There are signs you can look for that can help you recognize if you may be struggling with US. Dick says signs can include persistent low mood and loss of pleasure or interest in normal daily activities. Other signs include feelings of irritability and feelings of hopelessness, guilt or low self-esteem. Other warning signs may include crying a lot, feeling stressed or anxious, having a decreased sex drive, and becoming less social. Dick says if you’re less active than normal, feel lethargic and sleepy during the day, and have a hard time getting out of bed in the morning, these could also be signs. Other indicators include difficulty concentrating and increased appetite, especially with cravings for carbohydrates.
Dick would also like to offer a few suggestions on how to keep the US at bay this fall. She notes that standard treatment may include light therapy, talking to a counselor or taking medication. However, she says there are plenty of other ways to lift your spirits.

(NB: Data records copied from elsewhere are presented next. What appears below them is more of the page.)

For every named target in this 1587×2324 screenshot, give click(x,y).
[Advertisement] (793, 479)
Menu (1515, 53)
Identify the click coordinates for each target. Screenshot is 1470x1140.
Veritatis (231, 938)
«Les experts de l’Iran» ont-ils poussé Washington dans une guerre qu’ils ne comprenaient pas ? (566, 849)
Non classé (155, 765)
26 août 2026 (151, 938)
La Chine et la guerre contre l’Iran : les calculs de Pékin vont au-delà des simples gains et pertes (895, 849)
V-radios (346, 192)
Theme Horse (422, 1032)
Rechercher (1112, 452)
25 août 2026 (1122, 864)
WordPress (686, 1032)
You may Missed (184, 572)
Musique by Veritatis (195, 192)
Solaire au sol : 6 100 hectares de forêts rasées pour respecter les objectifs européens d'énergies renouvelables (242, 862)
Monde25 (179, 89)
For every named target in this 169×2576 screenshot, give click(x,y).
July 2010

One example she gives is developing personal resilience. This is a combination of taking care of your emotional well-being, including good physical health, good relationships, a social network, and even envisioning a future that includes a purpose or intention for what gives your life meaning. Dick also encourages people to spend time with happy friends.
“It sounds funny, but moods are contagious,” she says. “So surround yourself with positive people and notice again how your mood can correlate with who you’re around.”
Dick also encourages healthy eating and giving your body nutrients that provide healthy energy. She also says it’s important to celebrate when things go right. Instead of focusing on what went wrong, she says you should instead focus on the things that go well in a day. Dick says this can be as simple as being glad you didn’t get a flat tire on the way to work. And she says you should end the day by noting three things that went well, no matter how small they may seem.
Other tips include physical activity, which Dick says is a great mood stabilizer and contributes to better health. If regular exercise isn’t your thing, Dick says you can start by going for a brisk walk just to get some fresh air. While being outside can make a big difference, Dick says just getting some sun, even when you’re inside your home, can help.
“Sit in a sunny spot, open the curtains and try to get some natural light as early as possible in the morning,” adds Dyke.
Since this is the cloudier time of year, Dick encourages you to take advantage of the sunny days when you get them.
Another tip she has is to make a list of things that bring you joy. This list can include very simple ideas such as using your favorite mug, lighting a candle, listening to music, reading or knitting.
If you get to a point where you’re feeling particularly low and nothing seems to bring you happiness, Dyke encourages you to try to remember what used to create joy and then add a little of that into your day.
For anyone who needs help, Dick says their mental health and addictions line is 1-888-310-4593, while their crisis number is 1-888-617-7715. You can also drop in on Thursdays at Steinbach’s at 450 Main St. from 9 a.m. to 3 p.m., where you can speak with a clinician for a one-time appointment. This service is available to persons aged 16 and over.